(Records from a data collection)
-*-*-

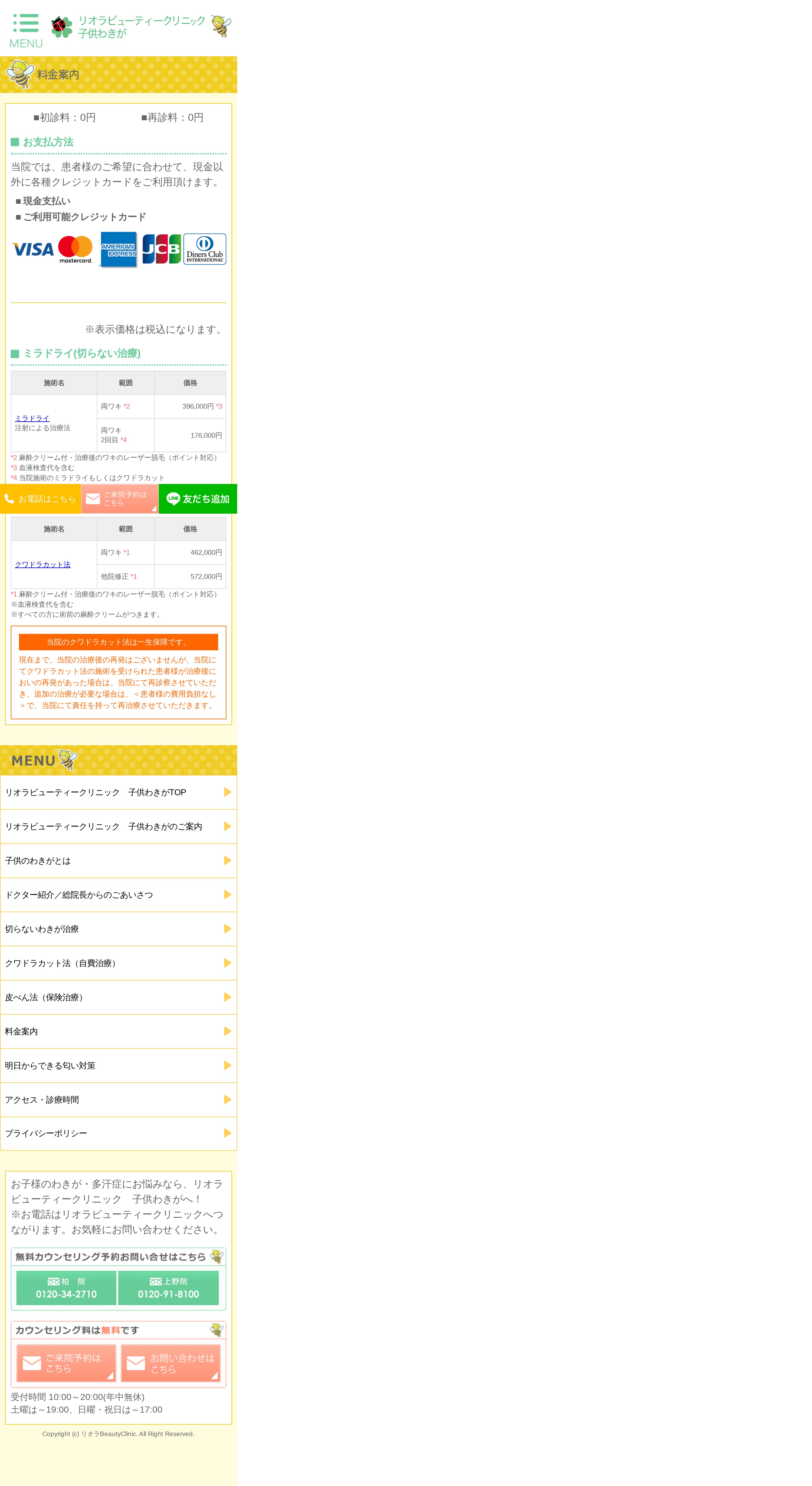812x1486 pixels.
Task: Click the bee mascot in header
Action: 220,26
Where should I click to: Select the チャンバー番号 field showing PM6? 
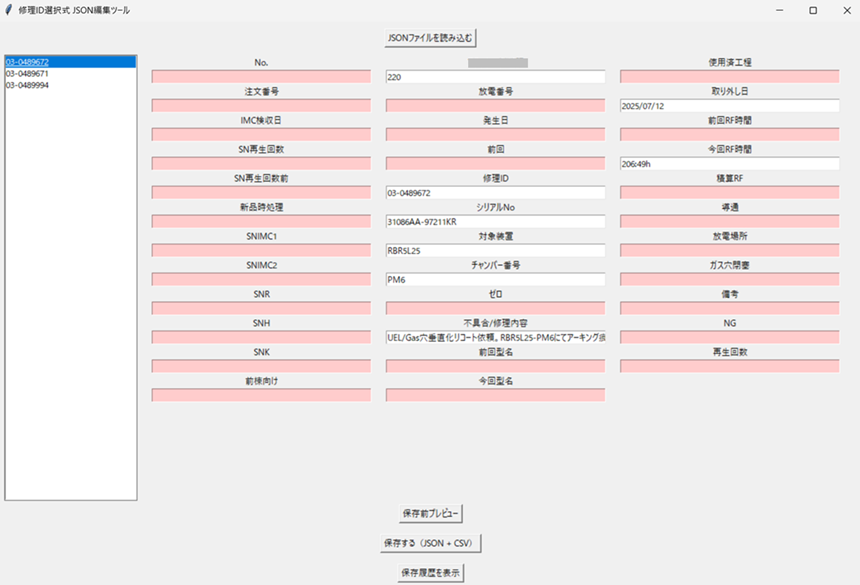click(495, 280)
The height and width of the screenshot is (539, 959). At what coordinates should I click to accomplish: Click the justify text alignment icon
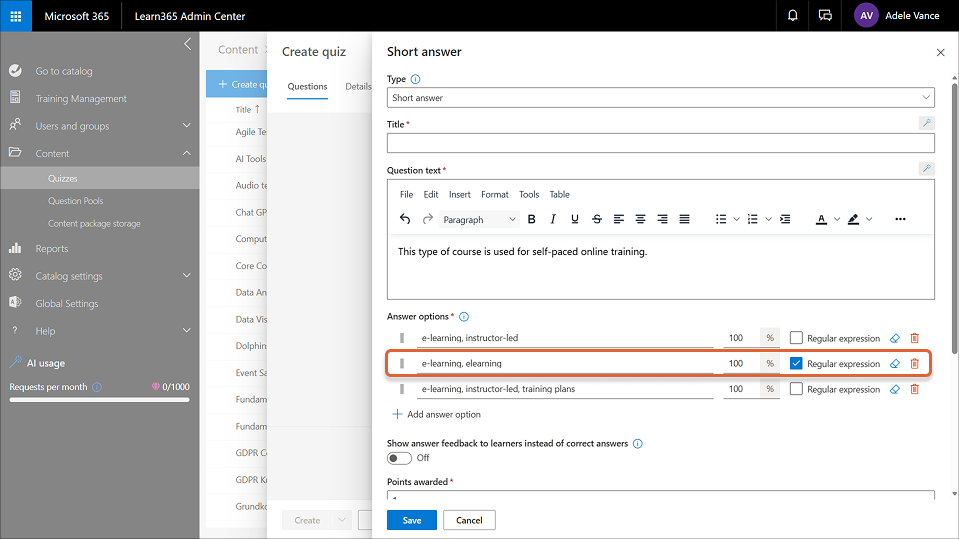click(684, 219)
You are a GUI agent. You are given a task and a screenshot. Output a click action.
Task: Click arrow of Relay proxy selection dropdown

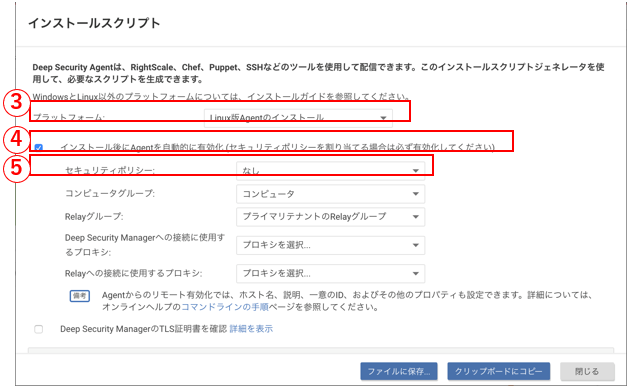point(415,274)
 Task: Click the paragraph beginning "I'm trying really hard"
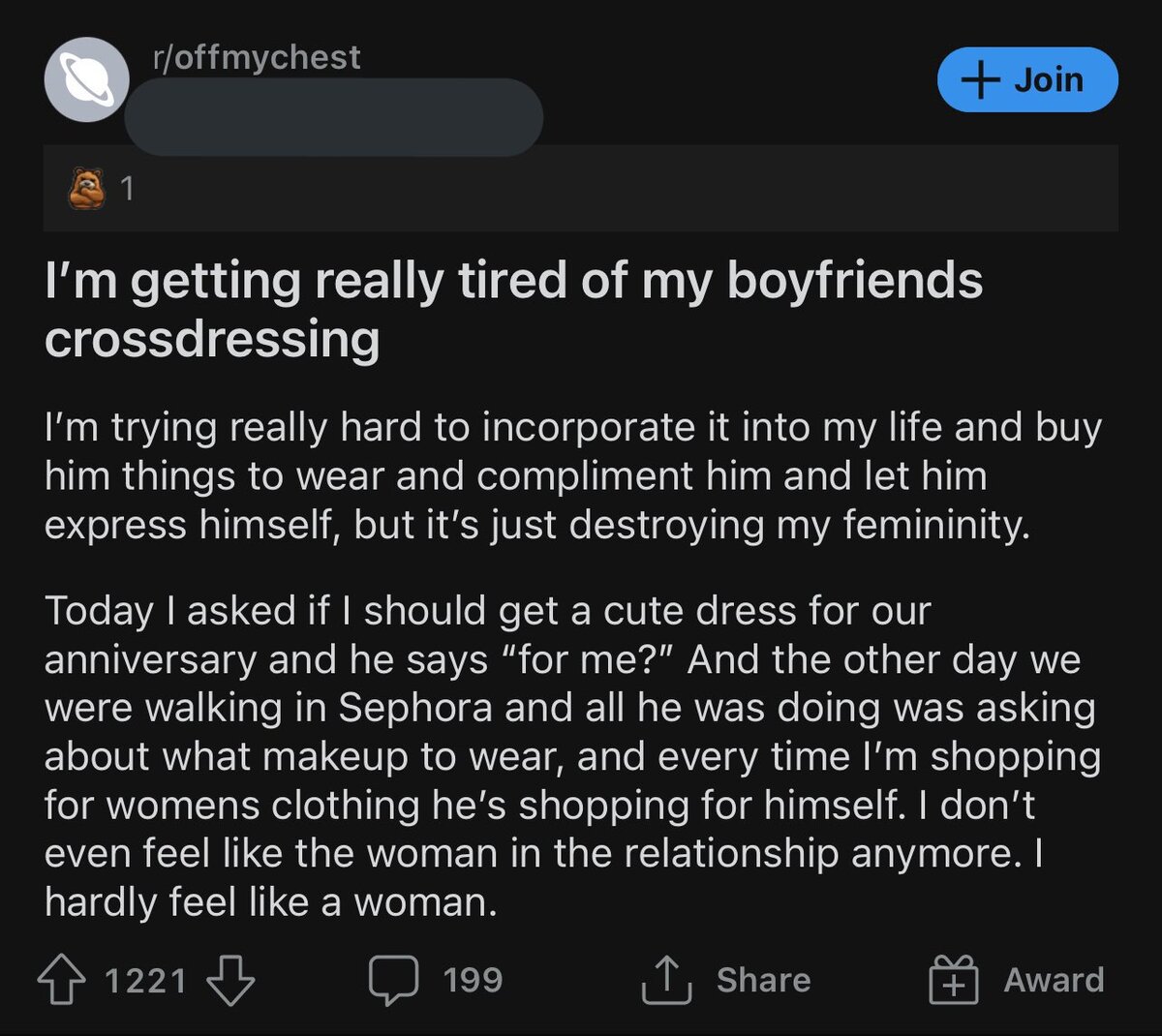click(571, 475)
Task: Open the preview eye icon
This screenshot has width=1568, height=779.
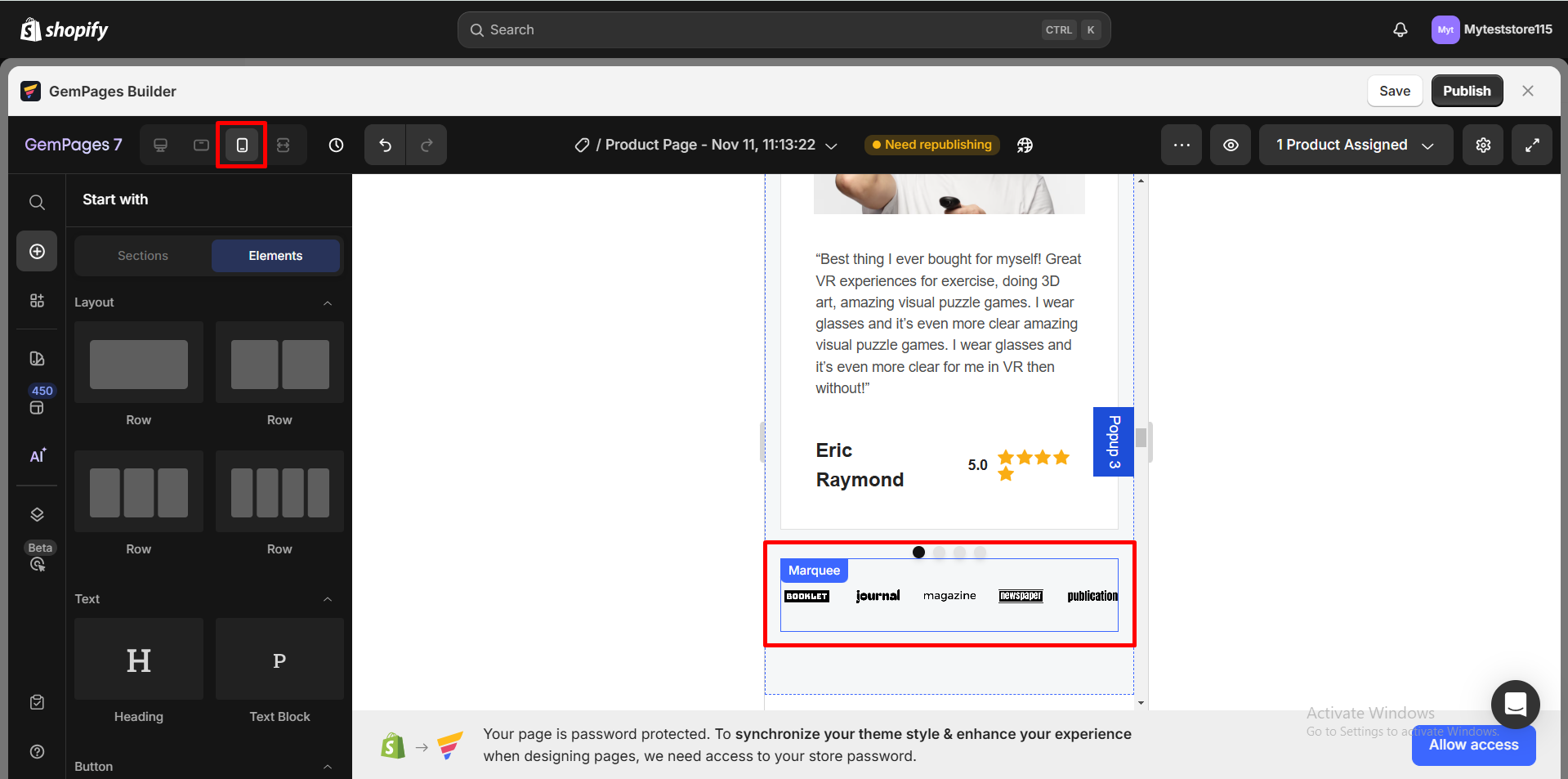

-*-*-

• Given task: Swap "dropdown" for "menu" in everything from the line containing "You are a GUI" down to the line containing "click(571, 475)", and write those lines out again with nothing else changed. Leave the pictures out.

• Output for this exercise:
You are a GUI agent. You are given a task and a screenshot. Output a click action.
Task: Click arrow of Relay proxy selection menu

point(415,274)
 Task: Click the paragraph beginning "I'm trying really hard"
click(571, 475)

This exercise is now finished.